Trask completed 26 of 35 passes and threw for 383 yards and three touchdowns, snapping a streak of games with four or more touchdown passes that dated to the first game of his spectacular season and extending a string of 300-yard games to five.
That fourth score eluded him largely because Emory Jones got it — on a 30-yard Kemore Gamble catch-and-run — and its absence probably won’t damage Trask’s Heisman chances, as the Gators got things in r after punting on two of their first three drives, scoring on four of five non-kneeldown drives spanning from the end of the second quarter to midway through the fourth.
Kadarius Toney (107 receiving yards, one TD) and Gamble (66 yards, two TDs) were key to those drives, as were Justin Shorter (94 yards) and Trevon Grimes (44 yards, one phenomenal TD). And Florida’s ground game grinded out 173 yards on 40 carries without the benefit of single one going for 20 yards.
But Florida was never completely safe until game’s end, when Kaiir Elam picked off Ken Seals to end on final Vanderblt drive. The Commodores racked up 406 yards of total offense — most of them Seals’s 319 yards through the air — and moved the ball well, converting seven of 15 third downs and their lone fourth down.

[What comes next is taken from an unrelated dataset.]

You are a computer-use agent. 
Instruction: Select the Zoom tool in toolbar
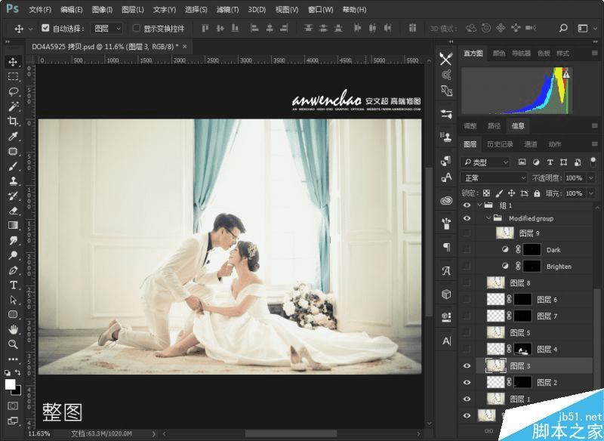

Florida also never quite sewed things up. A touchdown to go up 31-10 was answered immediately b a long Vanderbilt touchdown pass, and Toney’s fumble cost the Gators a chance to be up by three scores very early in the fourth.
A defense with many known and manifested flaws kept Vandy alive, but so did Florida failing to really pour on the points. (The 38 points is the fewest Florida’s scored this year, though the Gators have no put it up three times.) And an offense that is still potent beyond most coaches’ wildest dreams also still clearly misses Kyle Pitts as its featured target.
But it was Vandy. And Florida may take Vandy lightly, but the Gators also take home Ws when the Commodores aren’t historically good, and this team wasn’t that.